What to do: Nothing but the lines from the line with "1920x1080 pixels." to the end of the records below should appear in the answer, each exactly as given.

Available data:
● ● ● ● ●

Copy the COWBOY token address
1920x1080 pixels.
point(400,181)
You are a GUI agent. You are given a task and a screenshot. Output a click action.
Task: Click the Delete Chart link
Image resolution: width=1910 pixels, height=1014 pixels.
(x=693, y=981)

● ● ● ● ●

Finished task:
1920x1080 pixels.
point(400,181)
You are a GUI agent. You are given a task and a screenshot. Output a click action.
Task: Click the Delete Chart link
Image resolution: width=1910 pixels, height=1014 pixels.
(x=693, y=981)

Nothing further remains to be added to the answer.